- _Source_
Gemfields specialises in emeralds and rubies, while dabbling in luxury jewellery as well. It has also had historical involvement in platinum group metals, with the 6.54% stake in Sedibelo Resources finally written down to zero.
Along with this colourful strategy, it engages in that rarest of things: a dad joke in an earnings presentation, noting “green shoots” in the emeralds business. Sigh.
It certainly needs some green shoots, as Gemfields is in an extensive capital expenditure phase at a time when prices of these precious stones have been dropping. The mining game is all about trying to find the balance between investment and cash harvesting, while attempting to navigate cycles that are difficult to predict. It’s a risky thing, which means position sizing is your friend when considering an inclusion in your portfolio.
The company needs to deal not only with exogenous factors related to market demand, but also with the risks of variable production. Gemfields regularly reminds the market that it is mining a natural product that is found in various grades, with no guarantees of exactly what is going to come out of the ground.
This can create an unfortunate mismatch of disappointing production at a time when market values are strong, with Gemfields unable to maximise the good times in the cycle. Similarly, production can be strong when prices are weak, driving difficult decisions about stockpiling emeralds and rubies and putting working capital under pressure in the hope that prices will improve.

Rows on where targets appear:
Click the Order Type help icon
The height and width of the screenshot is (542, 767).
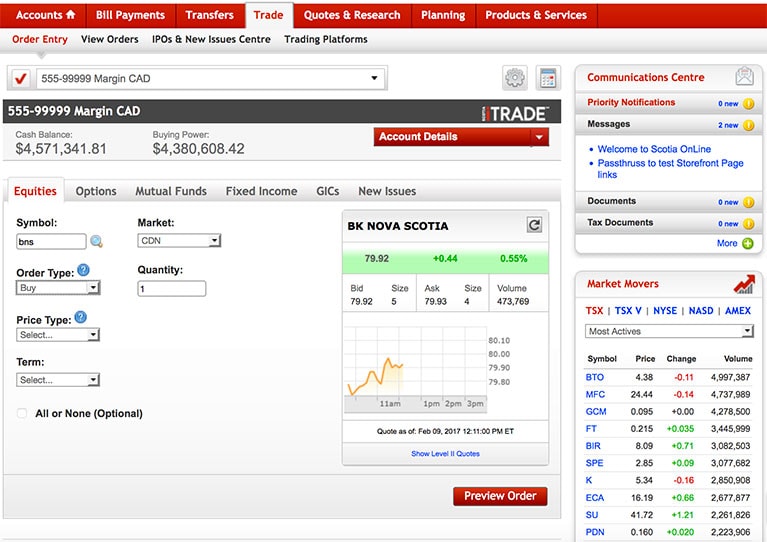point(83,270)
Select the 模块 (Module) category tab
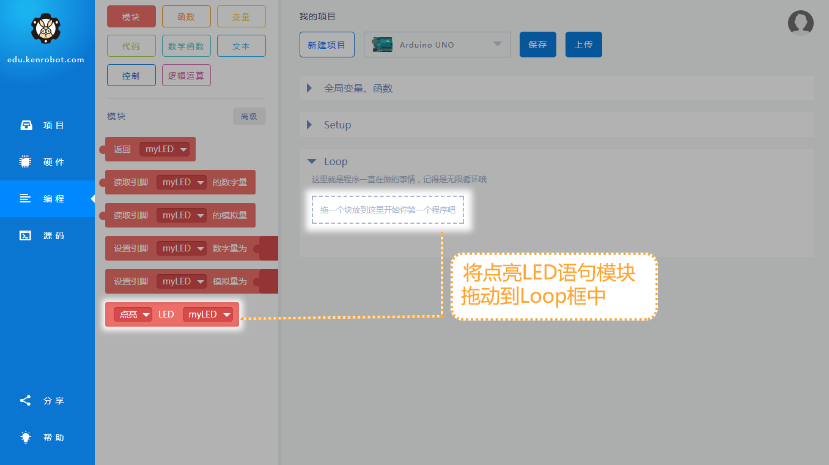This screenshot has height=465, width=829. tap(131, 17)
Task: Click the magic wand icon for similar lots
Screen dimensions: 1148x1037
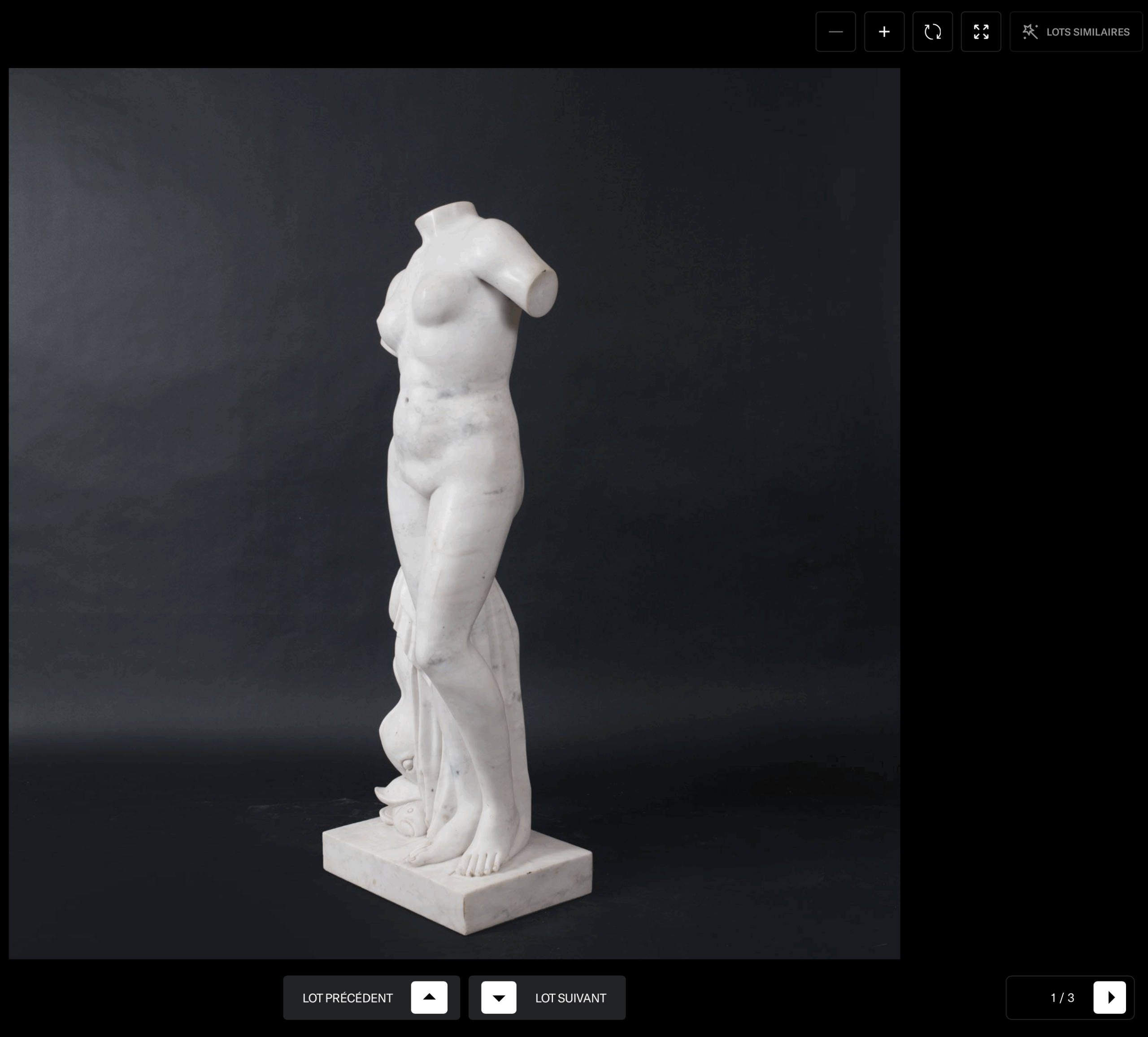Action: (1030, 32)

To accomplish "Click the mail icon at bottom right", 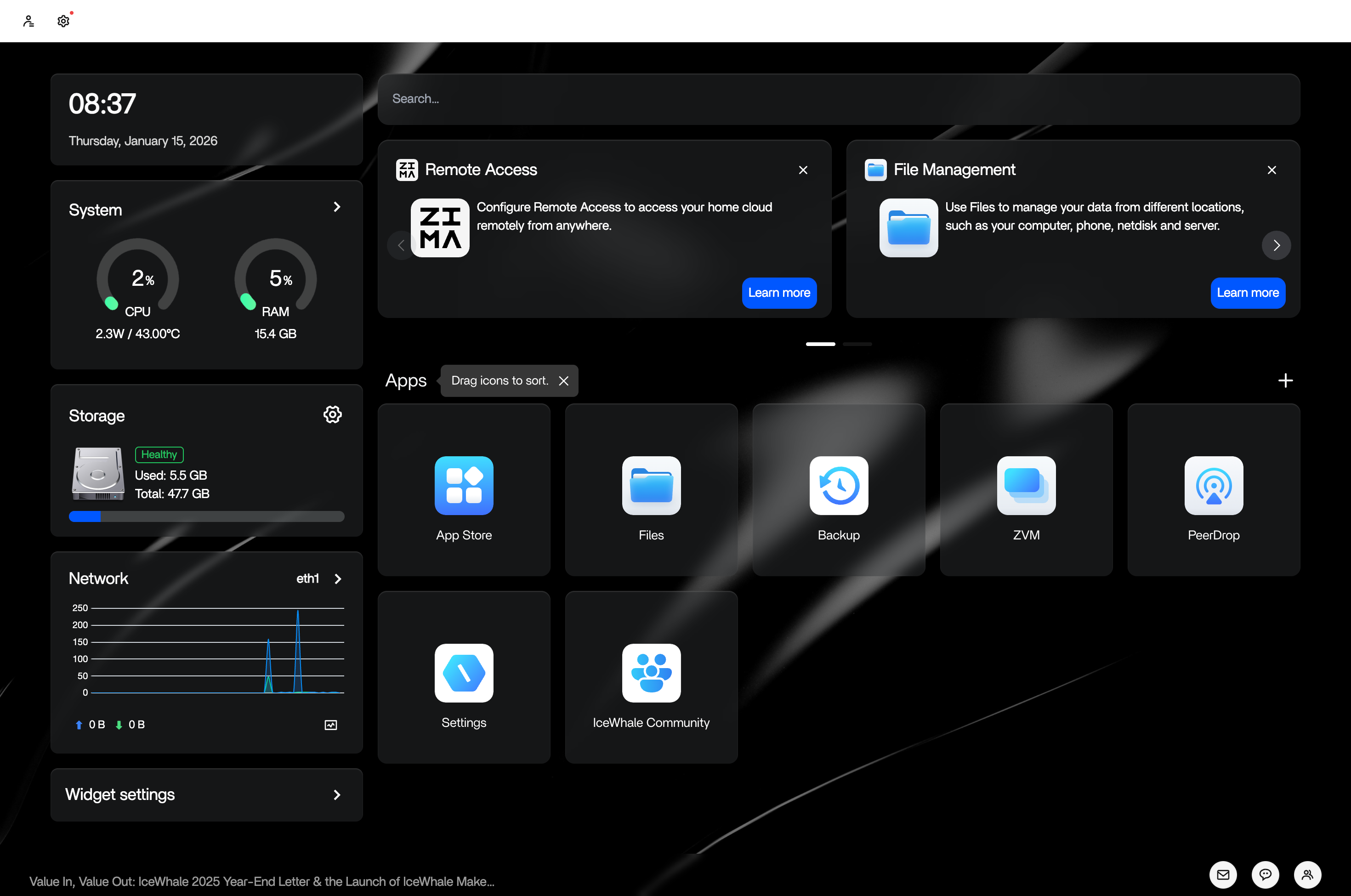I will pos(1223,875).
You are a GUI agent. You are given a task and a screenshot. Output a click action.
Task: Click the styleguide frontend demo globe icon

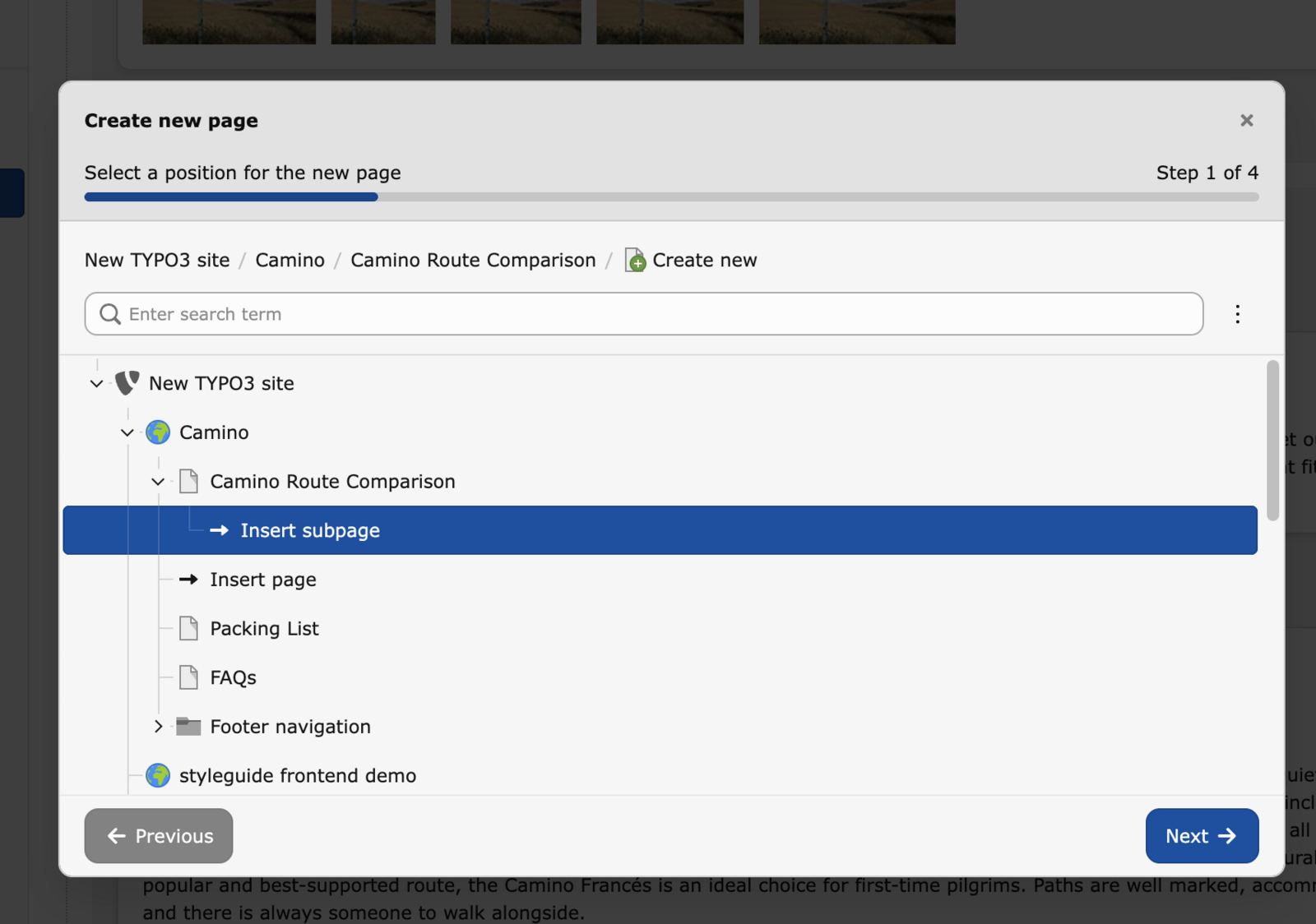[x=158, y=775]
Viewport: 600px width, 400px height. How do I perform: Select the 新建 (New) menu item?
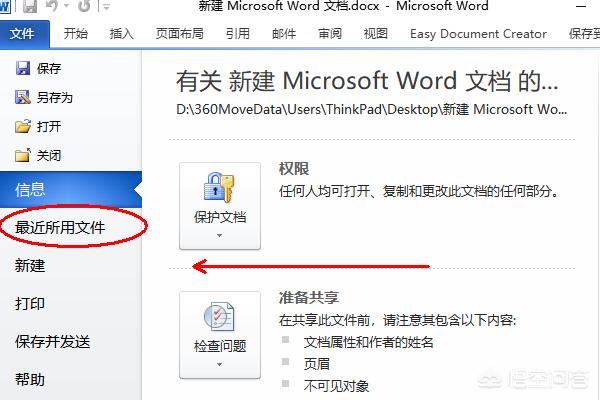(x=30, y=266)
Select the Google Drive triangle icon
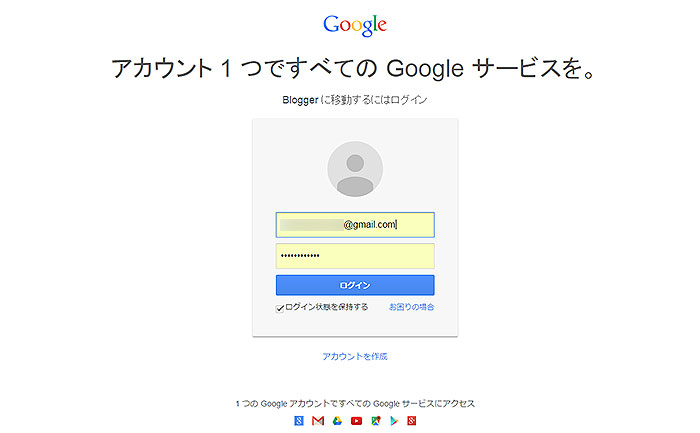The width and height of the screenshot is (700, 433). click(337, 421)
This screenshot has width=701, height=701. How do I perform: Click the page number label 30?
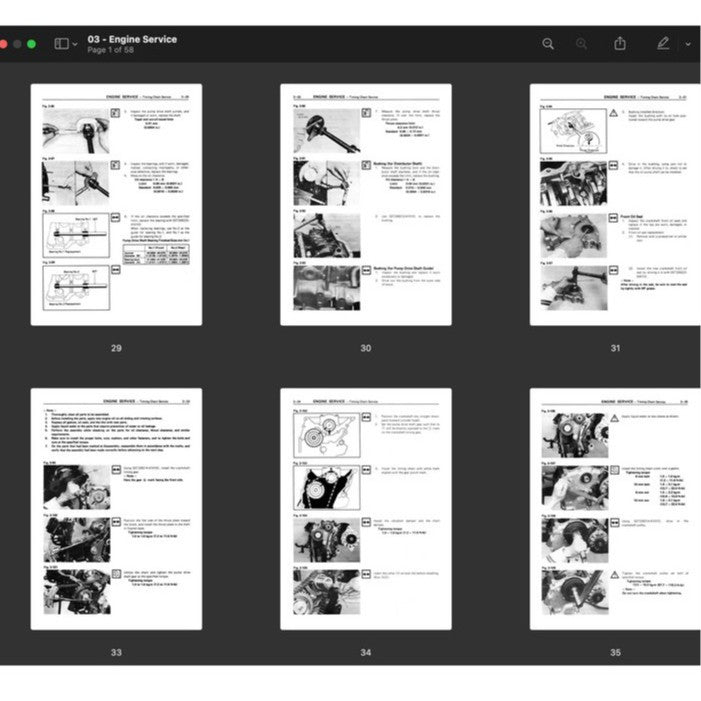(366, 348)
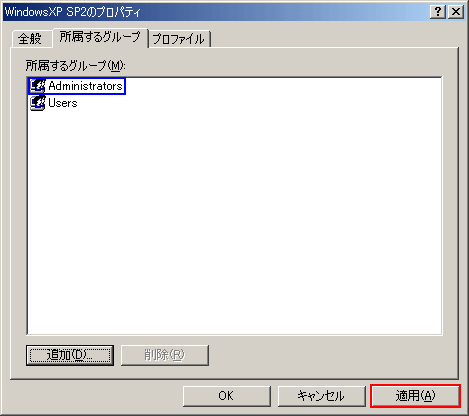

- _Task brief_
Reproduce the passage on Gemfields above word for word, from start to finish.

- _Response to the task_
Gemfields specialises in emeralds and rubies, while dabbling in luxury jewellery as well. It has also had historical involvement in platinum group metals, with the 6.54% stake in Sedibelo Resources finally written down to zero.
Along with this colourful strategy, it engages in that rarest of things: a dad joke in an earnings presentation, noting “green shoots” in the emeralds business. Sigh.
It certainly needs some green shoots, as Gemfields is in an extensive capital expenditure phase at a time when prices of these precious stones have been dropping. The mining game is all about trying to find the balance between investment and cash harvesting, while attempting to navigate cycles that are difficult to predict. It’s a risky thing, which means position sizing is your friend when considering an inclusion in your portfolio.
The company needs to deal not only with exogenous factors related to market demand, but also with the risks of variable production. Gemfields regularly reminds the market that it is mining a natural product that is found in various grades, with no guarantees of exactly what is going to come out of the ground.
This can create an unfortunate mismatch of disappointing production at a time when market values are strong, with Gemfields unable to maximise the good times in the cycle. Similarly, production can be strong when prices are weak, driving difficult decisions about stockpiling emeralds and rubies and putting working capital under pressure in the hope that prices will improve.